Embodied Verbal Semantics: Evidence from an Image-Verb Matching Task

It has recently been demonstrated that certain neural circuitry involved in the execution of specific motor actions is also used when the very same motor actions are observed or when language describing those actions is perceived. In humans, the pre-motor cortex is organized into regions that are involved in the execution and observation of actions performed by at least the following three general areas: the mouth, the hand, and the leg. The discovery of this “mirror system”, involved in production and perception of motor behavior, leads to a viable hypothesis about the processing of linguistic units that refer to these actions. It could be that understanding a verb describing an action involves the activation of the very same mirror circuitry involved in performing and recognizing that action. This hypothesis is tested in a matching task, in which subjects were presented first with an image depicting some action, followed by a verb that either described that action or did not. They were asked to decide as quickly as possible whether the verb was appropriate to the image.

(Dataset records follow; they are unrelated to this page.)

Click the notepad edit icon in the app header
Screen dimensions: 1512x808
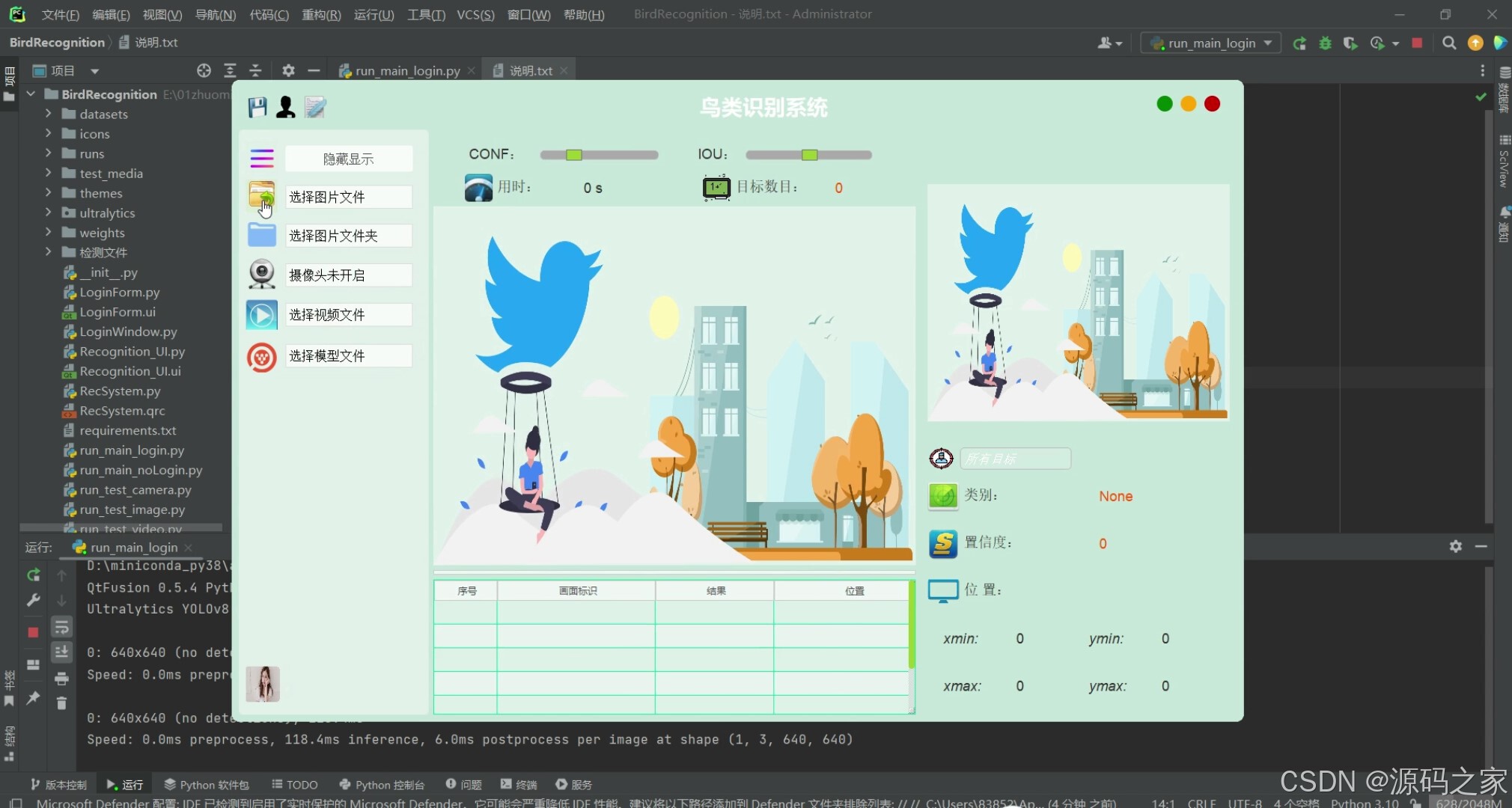(x=315, y=107)
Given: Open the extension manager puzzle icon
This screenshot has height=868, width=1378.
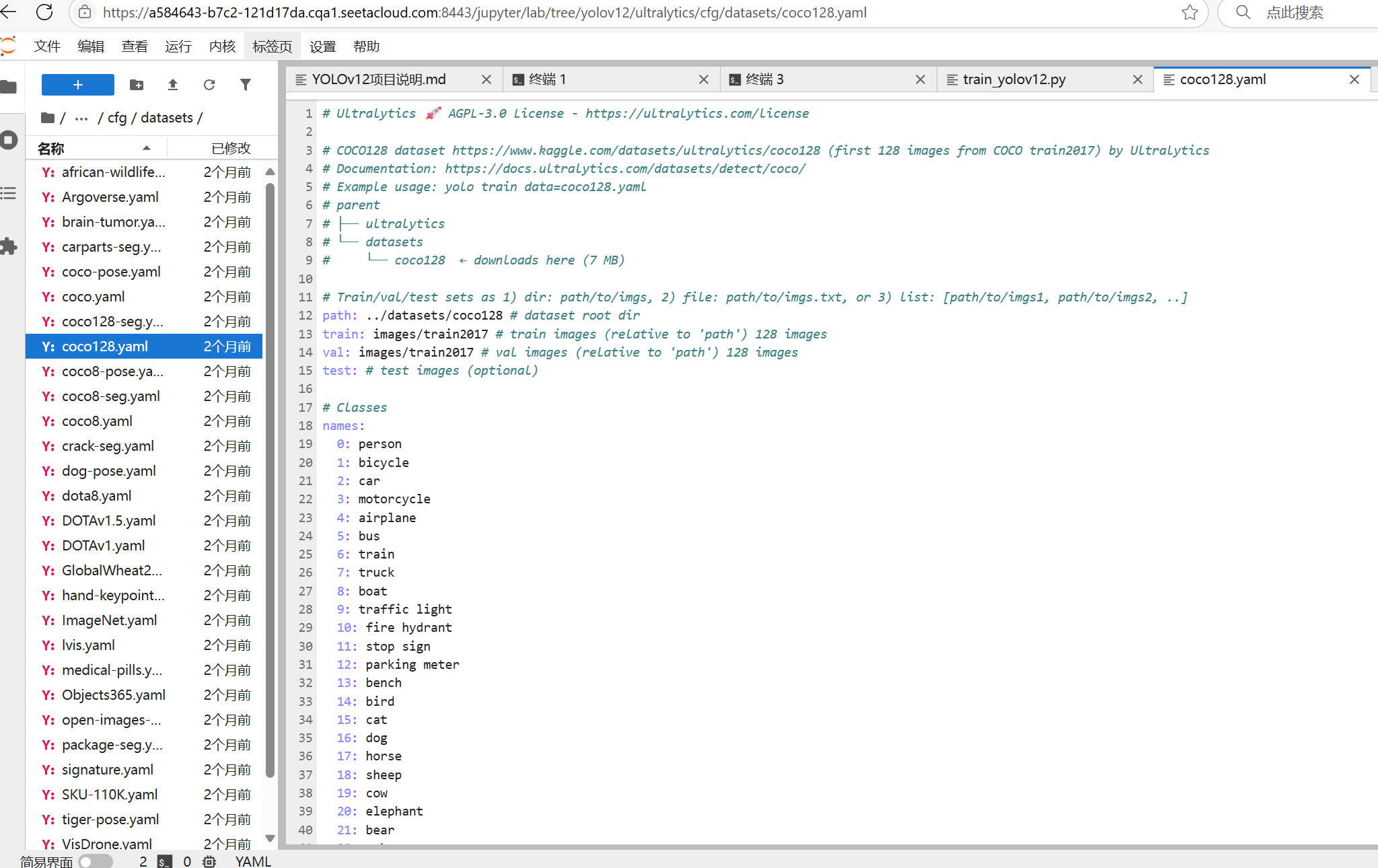Looking at the screenshot, I should 9,246.
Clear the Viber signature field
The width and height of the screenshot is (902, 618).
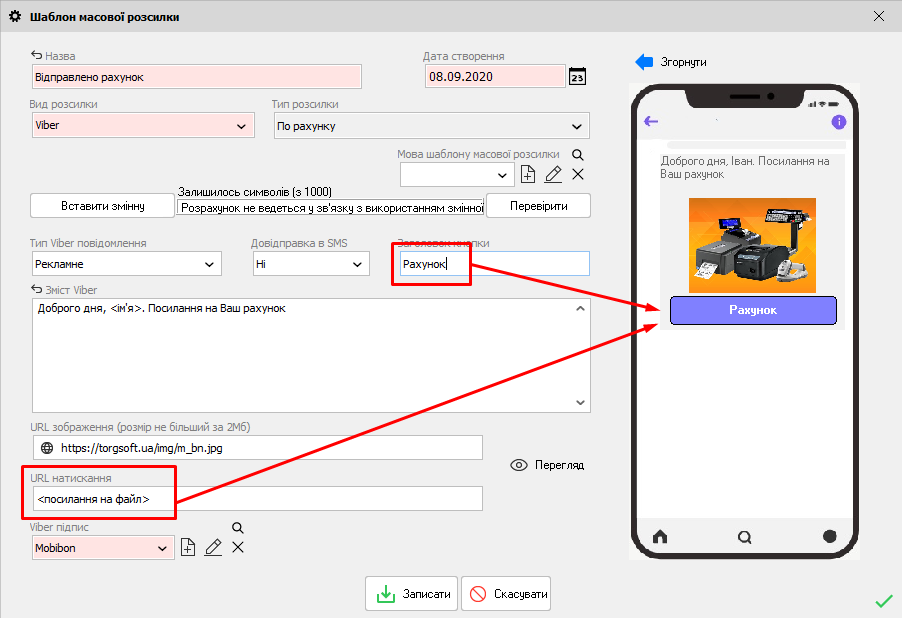click(238, 547)
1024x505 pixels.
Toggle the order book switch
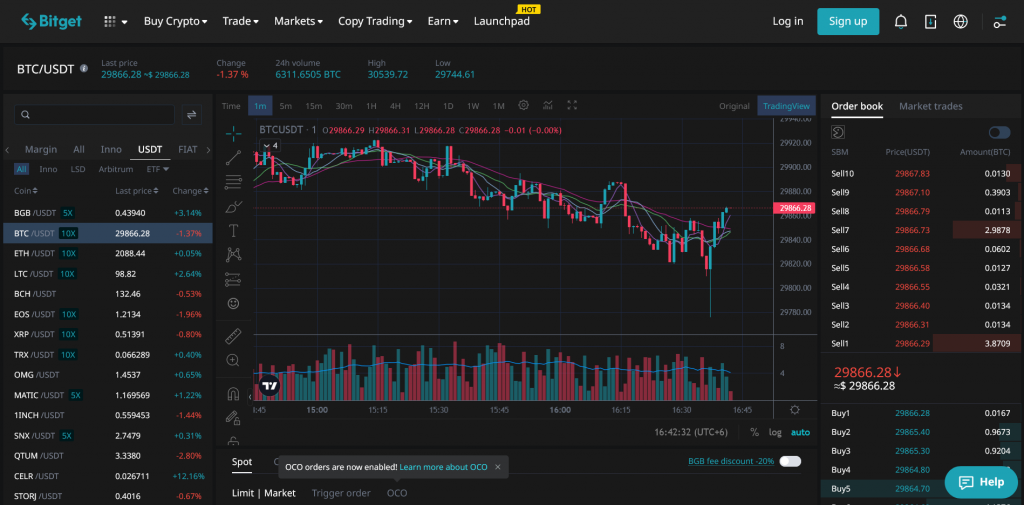pos(999,132)

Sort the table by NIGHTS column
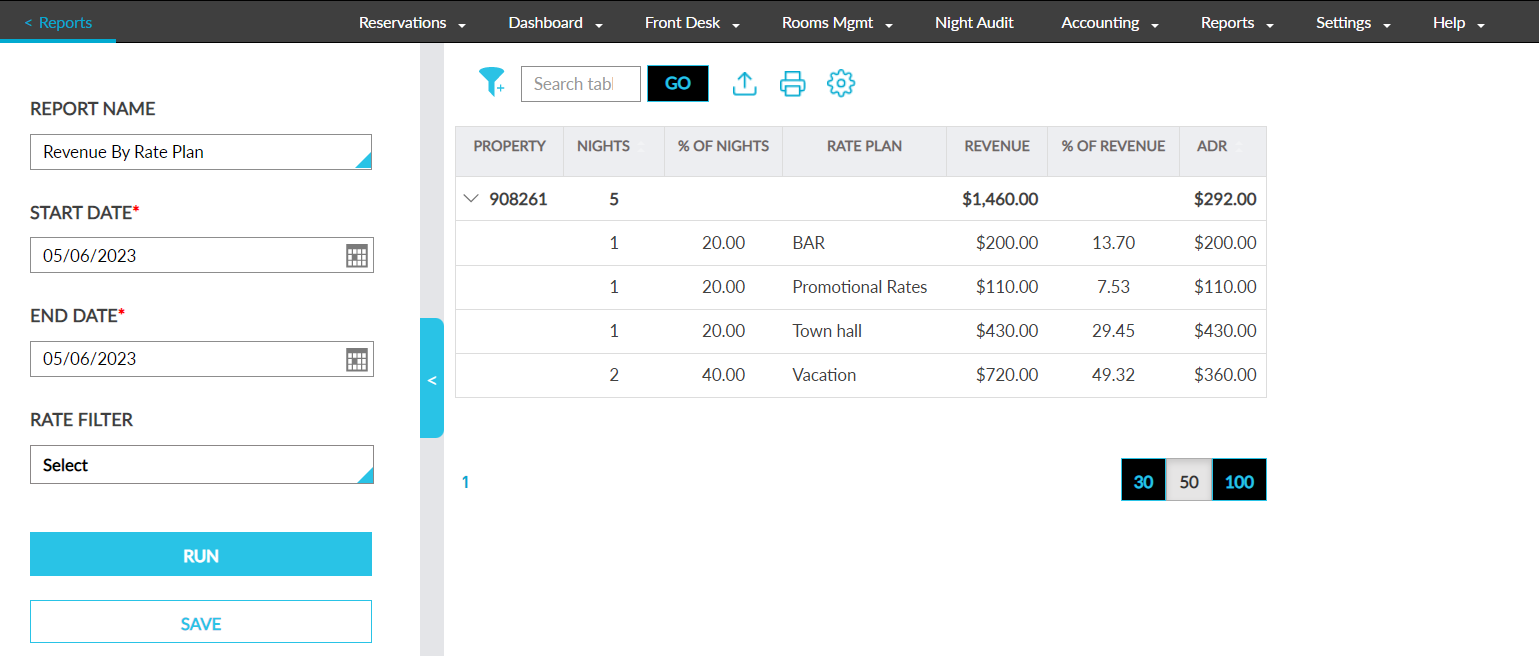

It was reasoned that if the verbs and images for particular actions recruited the same mirror circuitry, then there should be interference in those cases where the actions described by the verb and image were not the same but used the same effector. The results showed that it took subjects significantly longer to reject nonmatching verbs and images when the two shared an effector than when they did not. These results support the hypothesis that understanding action language requires the activation of effector-specific neural circuitry in the human mirror system.